Machine learning methods that predict fetal growth abnormalities based on maternal information toward discharge are available in the current literature30,31. However, by improving the current, practical, and evidence-based NNST, the ML model that predicts whether there will be weight gain from hospitalization to discharge with high performance is not included in the current literature. In this context, the models we have developed will be beneficial in clinical practice.

The limited duration of the study and the number of patients due to prospective real data, as well as the absence of patient and health service (policy) heterogeneity due to the single-center study design, are two notable limitations.

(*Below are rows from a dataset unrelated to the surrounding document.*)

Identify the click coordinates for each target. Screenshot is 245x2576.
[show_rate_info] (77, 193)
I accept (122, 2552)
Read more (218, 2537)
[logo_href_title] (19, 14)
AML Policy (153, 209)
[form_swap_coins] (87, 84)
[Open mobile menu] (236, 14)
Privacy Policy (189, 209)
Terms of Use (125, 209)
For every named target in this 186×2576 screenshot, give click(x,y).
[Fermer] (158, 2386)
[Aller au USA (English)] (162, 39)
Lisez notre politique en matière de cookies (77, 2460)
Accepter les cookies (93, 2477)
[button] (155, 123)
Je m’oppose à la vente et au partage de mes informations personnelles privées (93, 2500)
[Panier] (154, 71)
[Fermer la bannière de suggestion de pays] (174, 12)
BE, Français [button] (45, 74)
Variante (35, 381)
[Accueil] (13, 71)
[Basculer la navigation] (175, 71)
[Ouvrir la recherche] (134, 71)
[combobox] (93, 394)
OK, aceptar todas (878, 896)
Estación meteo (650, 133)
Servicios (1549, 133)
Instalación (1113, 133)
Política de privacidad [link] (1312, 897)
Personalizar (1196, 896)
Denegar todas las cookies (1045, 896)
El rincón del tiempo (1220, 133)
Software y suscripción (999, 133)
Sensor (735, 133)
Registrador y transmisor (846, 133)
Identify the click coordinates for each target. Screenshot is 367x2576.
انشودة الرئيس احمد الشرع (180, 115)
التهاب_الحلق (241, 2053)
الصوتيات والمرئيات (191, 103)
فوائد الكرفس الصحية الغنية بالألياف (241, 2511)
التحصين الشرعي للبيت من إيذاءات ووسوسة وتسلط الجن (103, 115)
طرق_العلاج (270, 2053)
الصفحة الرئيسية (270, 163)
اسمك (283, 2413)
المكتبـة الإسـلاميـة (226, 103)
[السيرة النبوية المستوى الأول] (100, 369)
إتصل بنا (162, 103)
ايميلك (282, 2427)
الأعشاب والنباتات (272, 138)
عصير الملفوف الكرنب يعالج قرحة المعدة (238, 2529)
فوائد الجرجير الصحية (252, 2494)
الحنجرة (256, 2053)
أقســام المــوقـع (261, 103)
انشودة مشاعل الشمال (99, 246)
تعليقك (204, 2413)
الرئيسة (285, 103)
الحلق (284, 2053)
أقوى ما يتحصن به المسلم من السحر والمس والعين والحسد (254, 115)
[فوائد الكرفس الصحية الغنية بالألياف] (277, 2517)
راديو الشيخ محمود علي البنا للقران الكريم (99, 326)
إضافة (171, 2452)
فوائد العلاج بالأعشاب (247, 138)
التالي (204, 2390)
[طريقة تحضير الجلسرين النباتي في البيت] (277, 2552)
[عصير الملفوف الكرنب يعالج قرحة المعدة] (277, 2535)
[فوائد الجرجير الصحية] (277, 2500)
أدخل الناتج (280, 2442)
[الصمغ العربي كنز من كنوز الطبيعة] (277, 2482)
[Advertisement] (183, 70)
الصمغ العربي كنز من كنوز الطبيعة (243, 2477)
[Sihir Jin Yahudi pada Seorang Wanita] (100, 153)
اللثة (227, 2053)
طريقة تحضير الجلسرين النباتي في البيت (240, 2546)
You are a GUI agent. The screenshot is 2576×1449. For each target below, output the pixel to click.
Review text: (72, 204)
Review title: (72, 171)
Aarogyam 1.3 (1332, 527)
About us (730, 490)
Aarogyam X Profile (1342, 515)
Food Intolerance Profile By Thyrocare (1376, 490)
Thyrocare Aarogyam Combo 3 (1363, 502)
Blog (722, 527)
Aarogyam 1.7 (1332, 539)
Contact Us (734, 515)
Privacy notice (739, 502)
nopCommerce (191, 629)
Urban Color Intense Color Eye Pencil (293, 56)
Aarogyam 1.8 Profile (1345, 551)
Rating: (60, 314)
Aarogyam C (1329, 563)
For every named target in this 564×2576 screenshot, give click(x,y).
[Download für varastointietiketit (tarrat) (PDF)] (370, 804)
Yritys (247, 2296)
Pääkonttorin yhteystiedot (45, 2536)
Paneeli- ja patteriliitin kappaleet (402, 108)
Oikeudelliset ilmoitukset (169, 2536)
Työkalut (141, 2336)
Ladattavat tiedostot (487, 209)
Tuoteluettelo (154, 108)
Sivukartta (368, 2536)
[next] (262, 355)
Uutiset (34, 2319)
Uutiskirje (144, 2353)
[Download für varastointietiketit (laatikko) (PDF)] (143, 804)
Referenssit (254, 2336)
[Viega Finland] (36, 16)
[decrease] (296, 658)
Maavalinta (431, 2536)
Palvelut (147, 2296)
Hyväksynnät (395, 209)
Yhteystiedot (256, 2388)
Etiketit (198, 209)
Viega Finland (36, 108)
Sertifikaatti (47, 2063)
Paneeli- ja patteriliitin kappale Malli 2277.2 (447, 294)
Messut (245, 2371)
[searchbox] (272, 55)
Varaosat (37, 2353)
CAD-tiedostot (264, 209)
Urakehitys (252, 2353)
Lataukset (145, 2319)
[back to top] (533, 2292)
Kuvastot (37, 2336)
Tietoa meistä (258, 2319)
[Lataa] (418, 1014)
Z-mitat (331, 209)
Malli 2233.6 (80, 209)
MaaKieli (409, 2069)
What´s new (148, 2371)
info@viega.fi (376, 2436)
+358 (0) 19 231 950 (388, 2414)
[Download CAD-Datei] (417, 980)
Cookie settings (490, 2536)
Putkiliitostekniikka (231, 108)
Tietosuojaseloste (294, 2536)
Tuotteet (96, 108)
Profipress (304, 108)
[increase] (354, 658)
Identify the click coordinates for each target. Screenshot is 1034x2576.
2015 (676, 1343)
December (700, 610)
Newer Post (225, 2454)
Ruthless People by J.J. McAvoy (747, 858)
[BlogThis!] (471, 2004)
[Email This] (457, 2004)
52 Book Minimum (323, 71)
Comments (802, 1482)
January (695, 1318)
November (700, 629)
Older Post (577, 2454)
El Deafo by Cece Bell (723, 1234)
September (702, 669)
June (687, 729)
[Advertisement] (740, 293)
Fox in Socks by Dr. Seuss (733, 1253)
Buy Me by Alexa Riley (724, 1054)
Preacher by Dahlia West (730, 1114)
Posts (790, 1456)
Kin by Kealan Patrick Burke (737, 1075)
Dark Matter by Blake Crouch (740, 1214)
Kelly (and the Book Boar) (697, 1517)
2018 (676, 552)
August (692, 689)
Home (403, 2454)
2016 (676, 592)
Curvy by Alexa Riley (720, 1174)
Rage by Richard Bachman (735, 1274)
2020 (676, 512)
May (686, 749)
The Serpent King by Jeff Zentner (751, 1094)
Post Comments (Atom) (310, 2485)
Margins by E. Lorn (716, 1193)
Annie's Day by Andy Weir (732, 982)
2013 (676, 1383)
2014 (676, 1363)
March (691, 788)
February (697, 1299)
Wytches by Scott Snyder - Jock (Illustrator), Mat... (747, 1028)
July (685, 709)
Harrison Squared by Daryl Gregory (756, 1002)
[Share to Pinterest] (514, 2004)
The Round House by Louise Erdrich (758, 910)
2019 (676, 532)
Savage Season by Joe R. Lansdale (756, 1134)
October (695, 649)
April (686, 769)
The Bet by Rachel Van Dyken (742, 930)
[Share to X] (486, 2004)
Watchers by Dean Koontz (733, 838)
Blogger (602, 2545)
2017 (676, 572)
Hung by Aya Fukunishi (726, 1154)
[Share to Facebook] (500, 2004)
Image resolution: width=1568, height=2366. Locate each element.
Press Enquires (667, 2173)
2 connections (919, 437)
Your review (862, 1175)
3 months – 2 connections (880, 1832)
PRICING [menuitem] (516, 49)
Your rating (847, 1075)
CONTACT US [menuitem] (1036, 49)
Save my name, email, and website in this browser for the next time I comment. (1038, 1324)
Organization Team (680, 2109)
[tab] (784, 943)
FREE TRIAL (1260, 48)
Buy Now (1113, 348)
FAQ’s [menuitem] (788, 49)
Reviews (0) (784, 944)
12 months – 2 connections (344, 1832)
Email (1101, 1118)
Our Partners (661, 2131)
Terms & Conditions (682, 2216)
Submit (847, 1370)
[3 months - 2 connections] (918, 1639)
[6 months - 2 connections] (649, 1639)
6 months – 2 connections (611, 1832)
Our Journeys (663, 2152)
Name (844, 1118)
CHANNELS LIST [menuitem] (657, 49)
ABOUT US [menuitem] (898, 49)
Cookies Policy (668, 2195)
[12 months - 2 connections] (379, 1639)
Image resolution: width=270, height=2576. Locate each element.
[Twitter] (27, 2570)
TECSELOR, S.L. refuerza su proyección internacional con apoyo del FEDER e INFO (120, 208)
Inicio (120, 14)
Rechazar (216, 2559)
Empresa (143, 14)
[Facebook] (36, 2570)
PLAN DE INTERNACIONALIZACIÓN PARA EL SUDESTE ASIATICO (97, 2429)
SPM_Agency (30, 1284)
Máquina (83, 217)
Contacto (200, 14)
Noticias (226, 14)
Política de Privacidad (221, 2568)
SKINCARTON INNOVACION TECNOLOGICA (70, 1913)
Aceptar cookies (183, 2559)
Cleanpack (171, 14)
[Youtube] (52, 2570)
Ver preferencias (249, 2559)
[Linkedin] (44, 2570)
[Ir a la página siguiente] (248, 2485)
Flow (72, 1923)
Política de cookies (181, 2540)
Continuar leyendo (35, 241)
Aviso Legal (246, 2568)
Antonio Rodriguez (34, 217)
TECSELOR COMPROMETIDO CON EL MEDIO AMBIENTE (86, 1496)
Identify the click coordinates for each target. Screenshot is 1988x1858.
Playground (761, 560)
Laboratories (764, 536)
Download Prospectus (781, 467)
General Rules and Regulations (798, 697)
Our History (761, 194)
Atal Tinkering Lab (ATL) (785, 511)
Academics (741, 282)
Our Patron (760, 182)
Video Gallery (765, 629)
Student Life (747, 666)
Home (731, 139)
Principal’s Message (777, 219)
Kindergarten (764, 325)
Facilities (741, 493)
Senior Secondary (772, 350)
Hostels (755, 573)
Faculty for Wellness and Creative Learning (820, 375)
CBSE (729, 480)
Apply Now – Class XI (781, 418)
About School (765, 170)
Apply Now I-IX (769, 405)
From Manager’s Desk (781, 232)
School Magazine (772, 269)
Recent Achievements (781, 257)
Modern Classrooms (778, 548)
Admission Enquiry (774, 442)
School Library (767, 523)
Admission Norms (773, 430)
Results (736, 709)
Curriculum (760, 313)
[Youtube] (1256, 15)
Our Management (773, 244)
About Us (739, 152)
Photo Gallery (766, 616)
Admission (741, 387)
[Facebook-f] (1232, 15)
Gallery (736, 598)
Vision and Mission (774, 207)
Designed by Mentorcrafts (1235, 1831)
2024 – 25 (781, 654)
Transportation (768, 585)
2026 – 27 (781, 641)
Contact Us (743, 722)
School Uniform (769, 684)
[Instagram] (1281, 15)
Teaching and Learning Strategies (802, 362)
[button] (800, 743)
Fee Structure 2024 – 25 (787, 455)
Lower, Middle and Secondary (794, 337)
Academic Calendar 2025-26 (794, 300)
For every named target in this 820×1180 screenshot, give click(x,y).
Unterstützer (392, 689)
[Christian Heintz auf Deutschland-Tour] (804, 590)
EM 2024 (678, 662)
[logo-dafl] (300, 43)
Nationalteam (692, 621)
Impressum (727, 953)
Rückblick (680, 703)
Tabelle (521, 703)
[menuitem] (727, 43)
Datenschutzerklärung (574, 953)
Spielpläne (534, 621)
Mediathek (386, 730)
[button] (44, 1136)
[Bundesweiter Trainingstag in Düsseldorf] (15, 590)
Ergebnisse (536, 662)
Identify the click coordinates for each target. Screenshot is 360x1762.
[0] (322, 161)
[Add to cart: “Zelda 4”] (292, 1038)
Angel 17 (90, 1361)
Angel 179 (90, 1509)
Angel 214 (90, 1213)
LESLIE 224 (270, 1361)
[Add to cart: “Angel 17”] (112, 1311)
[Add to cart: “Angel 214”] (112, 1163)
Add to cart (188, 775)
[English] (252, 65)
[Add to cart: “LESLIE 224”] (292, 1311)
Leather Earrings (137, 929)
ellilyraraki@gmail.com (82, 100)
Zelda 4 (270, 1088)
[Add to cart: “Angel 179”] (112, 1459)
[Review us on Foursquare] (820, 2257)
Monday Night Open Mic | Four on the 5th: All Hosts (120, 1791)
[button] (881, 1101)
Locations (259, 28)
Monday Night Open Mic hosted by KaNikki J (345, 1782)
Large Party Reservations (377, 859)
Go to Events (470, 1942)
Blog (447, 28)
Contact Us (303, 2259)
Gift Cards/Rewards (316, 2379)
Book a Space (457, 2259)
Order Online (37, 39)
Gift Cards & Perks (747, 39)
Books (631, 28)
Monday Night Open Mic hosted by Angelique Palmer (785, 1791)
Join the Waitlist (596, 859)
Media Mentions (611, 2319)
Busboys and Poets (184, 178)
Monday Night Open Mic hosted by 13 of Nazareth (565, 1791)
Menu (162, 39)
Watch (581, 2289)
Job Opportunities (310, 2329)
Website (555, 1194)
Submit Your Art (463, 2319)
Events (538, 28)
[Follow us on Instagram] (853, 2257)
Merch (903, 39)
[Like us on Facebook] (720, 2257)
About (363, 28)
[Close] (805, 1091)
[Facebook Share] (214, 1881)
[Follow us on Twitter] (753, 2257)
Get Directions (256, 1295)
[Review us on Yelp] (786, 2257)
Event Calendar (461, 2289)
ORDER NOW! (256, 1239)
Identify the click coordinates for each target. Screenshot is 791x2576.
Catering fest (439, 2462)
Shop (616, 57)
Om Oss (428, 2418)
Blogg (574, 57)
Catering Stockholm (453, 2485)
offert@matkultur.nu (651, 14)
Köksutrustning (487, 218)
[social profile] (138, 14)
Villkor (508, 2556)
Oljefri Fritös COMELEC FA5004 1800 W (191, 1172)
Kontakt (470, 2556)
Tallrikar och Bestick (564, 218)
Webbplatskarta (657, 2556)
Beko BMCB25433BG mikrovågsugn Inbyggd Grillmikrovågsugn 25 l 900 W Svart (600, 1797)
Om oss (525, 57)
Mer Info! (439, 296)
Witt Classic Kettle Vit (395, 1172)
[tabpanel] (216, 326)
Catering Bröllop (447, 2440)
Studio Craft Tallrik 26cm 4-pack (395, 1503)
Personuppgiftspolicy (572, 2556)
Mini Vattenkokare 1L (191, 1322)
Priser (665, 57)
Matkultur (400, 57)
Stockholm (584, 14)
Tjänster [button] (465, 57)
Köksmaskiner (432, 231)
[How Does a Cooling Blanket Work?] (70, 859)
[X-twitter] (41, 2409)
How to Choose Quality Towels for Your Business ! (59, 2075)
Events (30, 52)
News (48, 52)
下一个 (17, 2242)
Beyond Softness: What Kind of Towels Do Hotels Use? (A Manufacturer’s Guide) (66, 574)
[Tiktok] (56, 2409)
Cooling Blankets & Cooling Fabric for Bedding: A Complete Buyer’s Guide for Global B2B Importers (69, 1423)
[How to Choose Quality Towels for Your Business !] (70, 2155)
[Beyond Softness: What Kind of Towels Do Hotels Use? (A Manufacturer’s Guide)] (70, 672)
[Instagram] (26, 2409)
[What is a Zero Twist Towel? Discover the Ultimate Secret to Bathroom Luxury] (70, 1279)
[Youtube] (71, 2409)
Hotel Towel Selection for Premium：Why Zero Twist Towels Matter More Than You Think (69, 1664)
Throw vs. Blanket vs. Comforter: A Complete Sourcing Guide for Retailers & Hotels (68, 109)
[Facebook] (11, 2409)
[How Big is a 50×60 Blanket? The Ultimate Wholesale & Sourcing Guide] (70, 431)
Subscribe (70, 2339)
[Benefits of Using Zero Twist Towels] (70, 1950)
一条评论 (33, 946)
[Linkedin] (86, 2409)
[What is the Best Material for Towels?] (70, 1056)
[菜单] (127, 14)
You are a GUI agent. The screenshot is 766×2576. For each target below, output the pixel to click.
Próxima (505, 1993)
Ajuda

In conclusion, this is the first study in the literature to predict the presence of weight gain at discharge using NNST and to predict discharge weight with ML algorithms. Using RF and elastic net-based machine learning, we visualized and validated a free web tool (http://www.softmed.hacettepe.edu.tr/NEO-DEER/) that can be most conveniently used to accelerate the pre-discharge determination of malnutrition in NICU patients. The superior predictive performance of NNST-Plus compared to screening based on the classical NNST may facilitate clinicians’ prioritization of patients for evaluation. We predict that increased time efficiency and higher malnutrition detection rates will improve clinicians' performance and reduce the risk of malnutrition while newborns go home.